▸ **Passage provided**:
══════════

How to flash a ~$30 GL.iNet MT300N-V2 pocket router with a custom OpenWrt image that includes the AWS IoT Device SDK and an aws-iot-pubsub-demo application — turning it into an AWS IoT Edge device that can feed local sensor data to the cloud.
Quick overview #
Three steps to turn your pocket router into an AWS IoT Edge device:
- Flash the OEM firmware with the custom gl-mt300nv2-awsiot-demo.bin
- Upload your AWS-generated device certificate and private key via the web UI
- Reboot and watch Hello World messages published to your AWS IoT Core
Flashing the firmware #
Step 1 — Connect your PC to the pocket router via Ethernet and power it on. Wait for the LED to stop blinking.
Step 2 — Open http://192.168.8.1/cgi-bin/luci/admin/system/flashops in your browser (or follow GL.iNet’s onboarding process).
Step 3 — Find the firmware upgrade menu and flash with gl-mt300nv2-awsiot-demo.bin.
Important: Disable “Keep settings” — you want to start with default settings.
Step 4 — Wait about 2 minutes until the LEDs stop blinking.

══════════

▸ **Data provided**:
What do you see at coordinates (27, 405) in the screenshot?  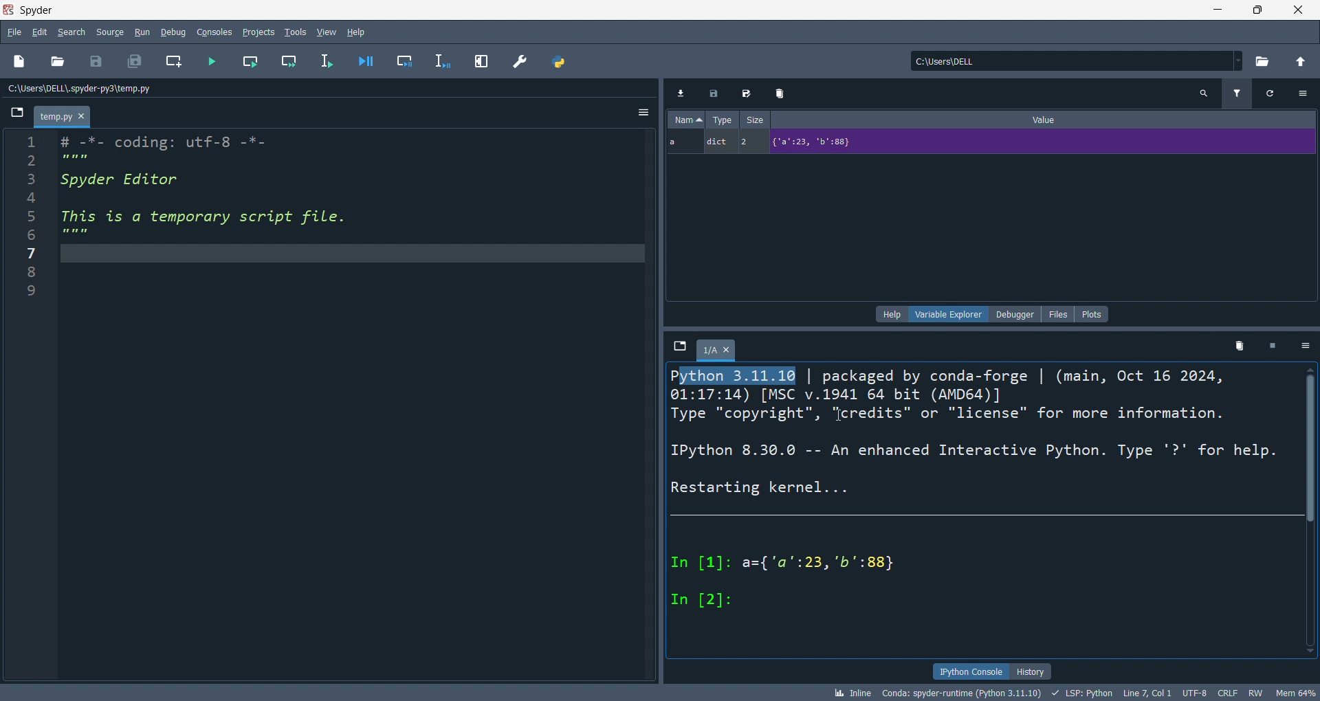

══════════

▸ **Objectives**:
1. Print the router flashing guide from "Step 3 — Find" to "with default settings.", inclusive, with every word and mark unchanged.
2. In the router flashing guide, which option should be turned off when flashing the firmware?

▸ **Task answers**:
1.
Step 3 — Find the firmware upgrade menu and flash with gl-mt300nv2-awsiot-demo.bin.
Important: Disable “Keep settings” — you want to start with default settings.

2. "Keep settings"